→ YOUR OBJECTIVE
Among the lines of the records, find all that carry the word "computer" and copy them.
Start of Block
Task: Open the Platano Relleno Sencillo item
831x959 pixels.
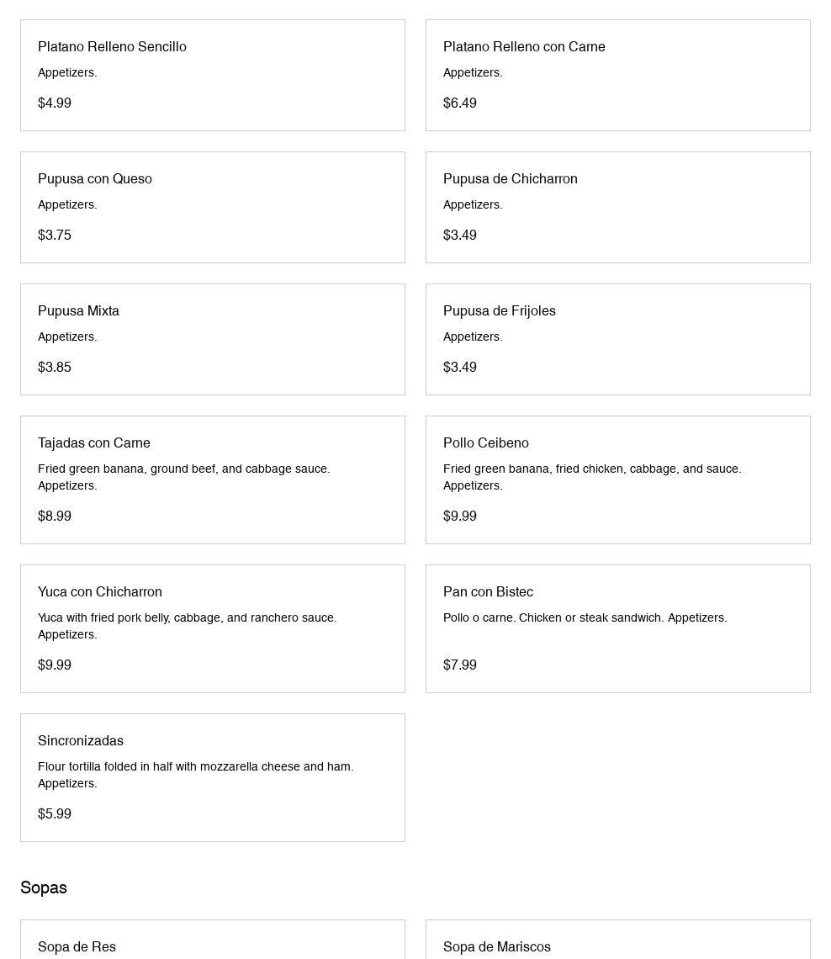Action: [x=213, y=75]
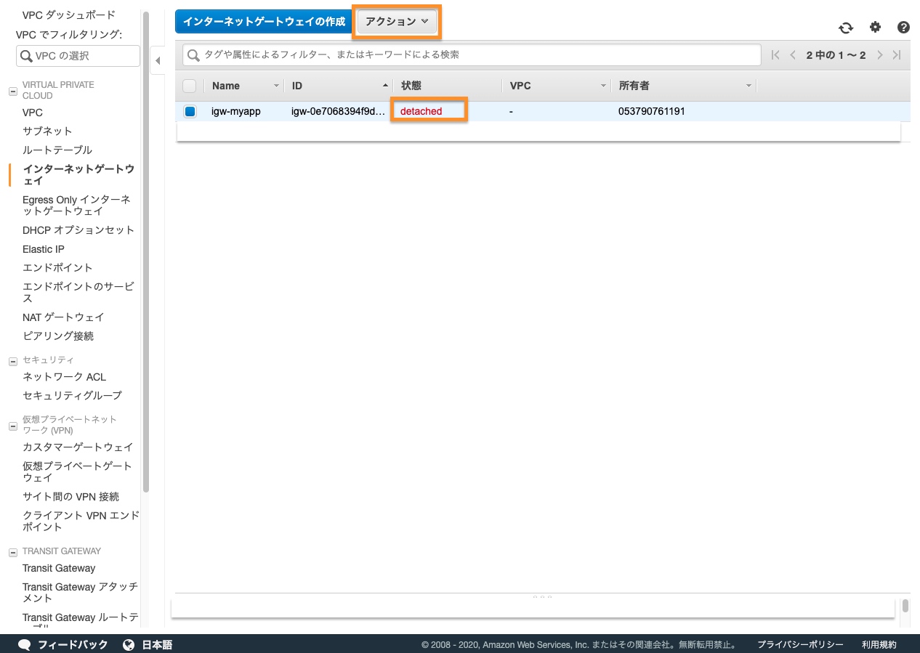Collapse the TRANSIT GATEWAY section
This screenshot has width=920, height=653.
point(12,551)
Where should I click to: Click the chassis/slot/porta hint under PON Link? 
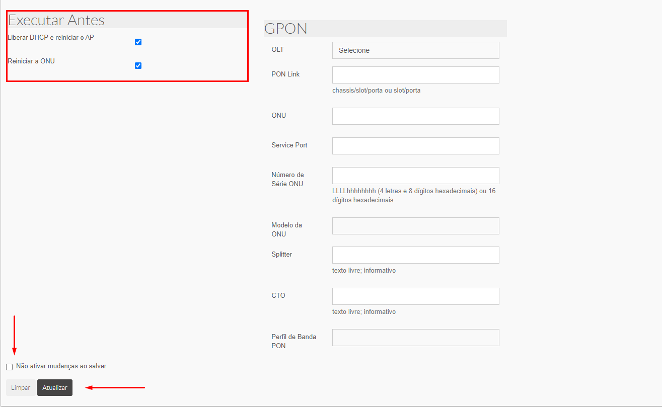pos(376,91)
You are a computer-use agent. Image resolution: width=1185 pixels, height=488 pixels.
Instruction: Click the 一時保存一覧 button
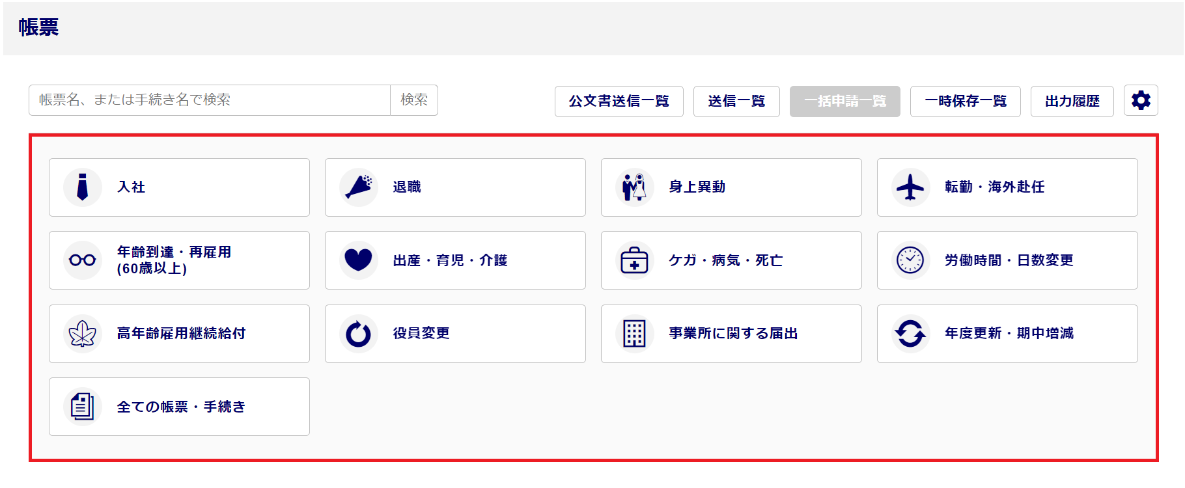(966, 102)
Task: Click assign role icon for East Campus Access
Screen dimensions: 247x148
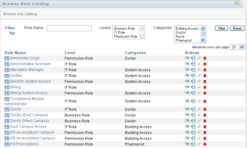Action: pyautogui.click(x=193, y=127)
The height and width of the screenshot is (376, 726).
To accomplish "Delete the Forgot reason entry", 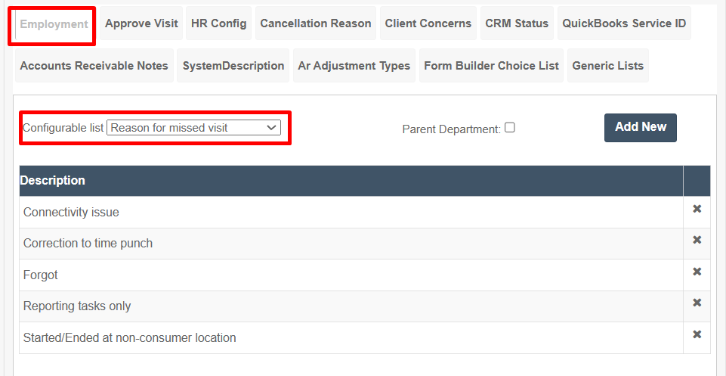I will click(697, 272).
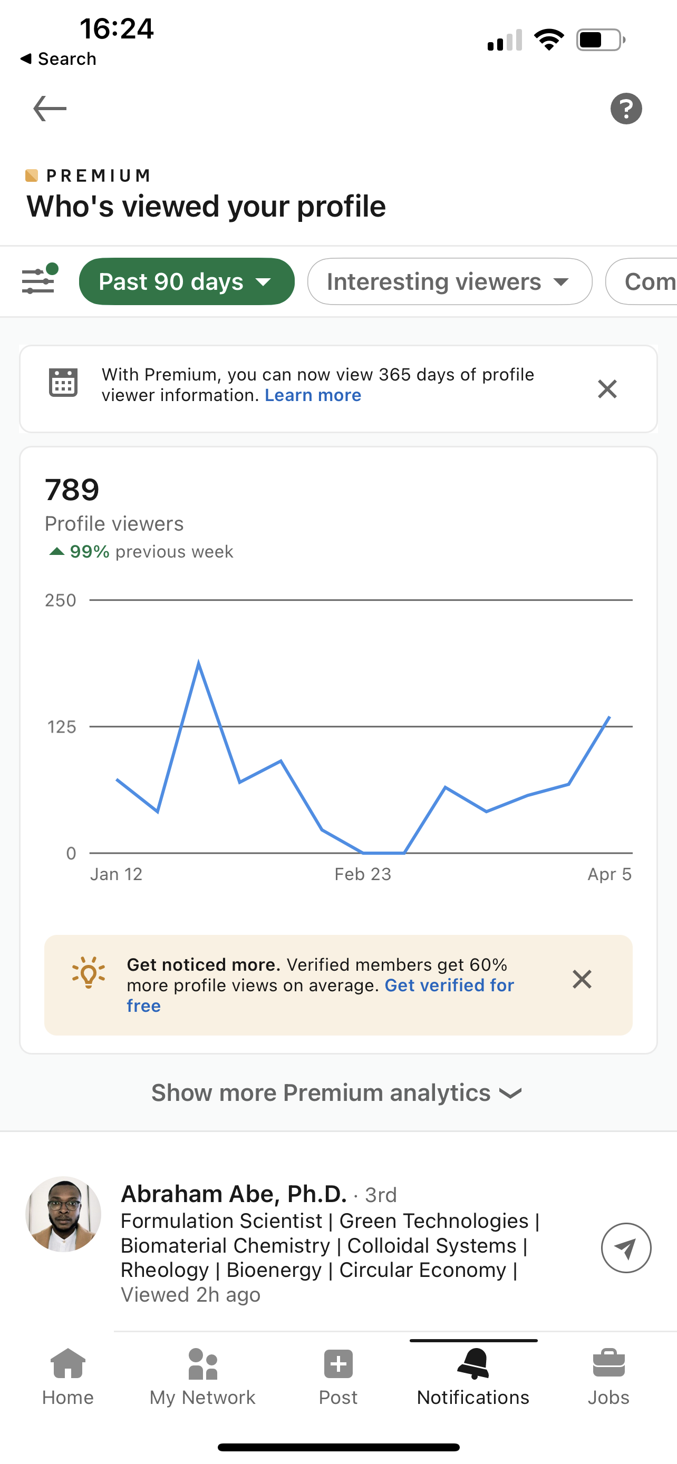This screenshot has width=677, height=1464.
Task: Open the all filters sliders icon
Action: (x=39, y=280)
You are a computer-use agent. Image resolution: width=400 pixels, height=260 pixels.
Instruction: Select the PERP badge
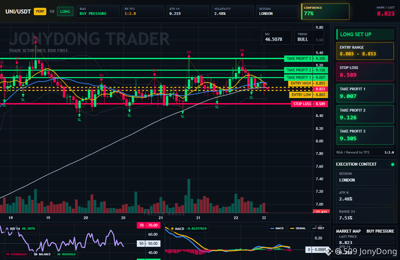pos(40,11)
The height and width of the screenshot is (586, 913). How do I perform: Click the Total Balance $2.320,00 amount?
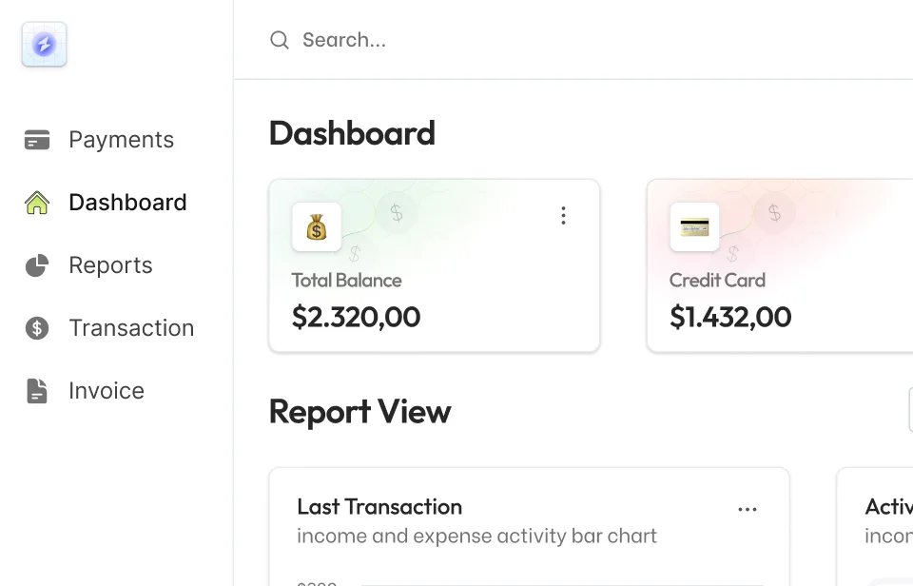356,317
End of Block
Start of Block
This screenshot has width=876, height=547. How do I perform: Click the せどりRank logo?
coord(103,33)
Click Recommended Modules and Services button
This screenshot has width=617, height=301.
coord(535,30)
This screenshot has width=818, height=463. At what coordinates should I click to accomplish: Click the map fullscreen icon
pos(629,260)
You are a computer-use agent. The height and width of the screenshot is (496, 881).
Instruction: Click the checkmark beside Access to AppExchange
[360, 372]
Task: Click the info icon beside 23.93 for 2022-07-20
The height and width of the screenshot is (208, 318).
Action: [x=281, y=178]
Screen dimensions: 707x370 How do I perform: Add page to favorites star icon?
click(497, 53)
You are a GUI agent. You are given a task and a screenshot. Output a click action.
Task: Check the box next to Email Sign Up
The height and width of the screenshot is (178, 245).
End of Block
Start of Block
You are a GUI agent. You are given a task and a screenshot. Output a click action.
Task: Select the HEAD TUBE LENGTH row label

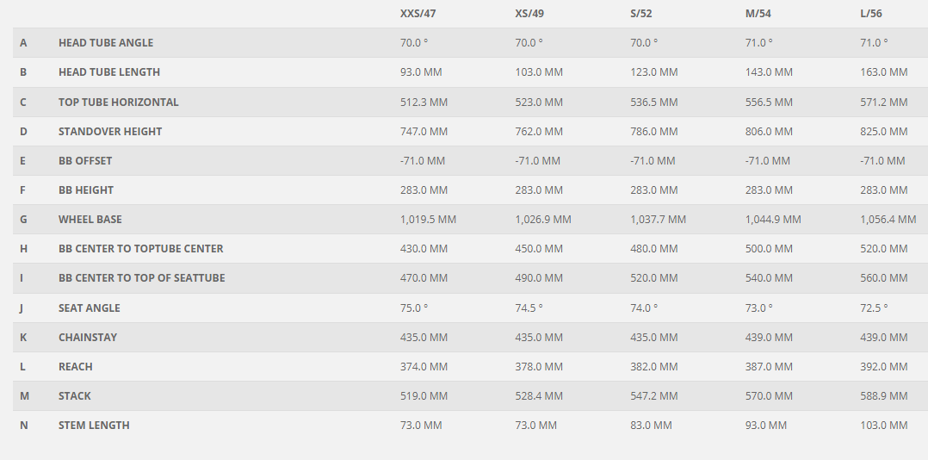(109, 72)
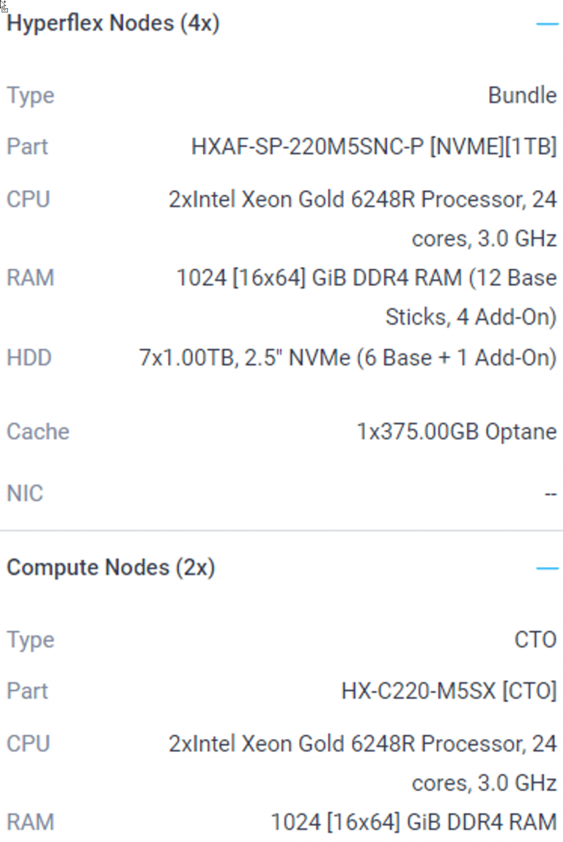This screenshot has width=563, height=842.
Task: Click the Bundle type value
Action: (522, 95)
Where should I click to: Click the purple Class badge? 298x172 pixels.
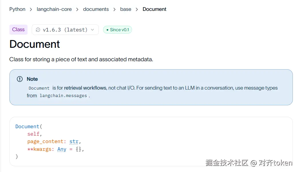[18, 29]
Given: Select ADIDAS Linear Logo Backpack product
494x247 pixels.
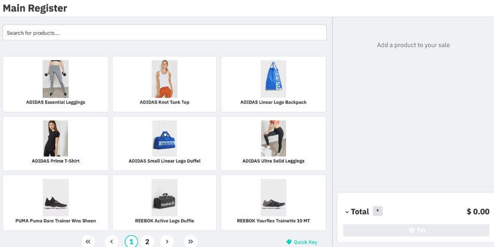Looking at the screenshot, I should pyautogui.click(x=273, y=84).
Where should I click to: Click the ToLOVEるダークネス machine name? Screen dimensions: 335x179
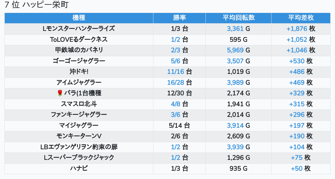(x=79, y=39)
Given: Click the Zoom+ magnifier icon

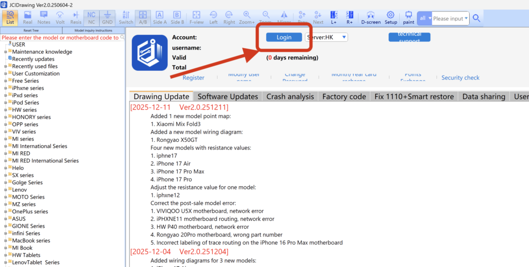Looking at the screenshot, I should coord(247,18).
End of Block
→ EXERCISE OUTPUT
You are a computer-use agent. Image resolution: width=1185 pixels, height=488 pixels.
You are a computer-use agent. Image resolution: width=400 pixels, height=260 pixels.
You are a computer-use agent. The height and width of the screenshot is (496, 881).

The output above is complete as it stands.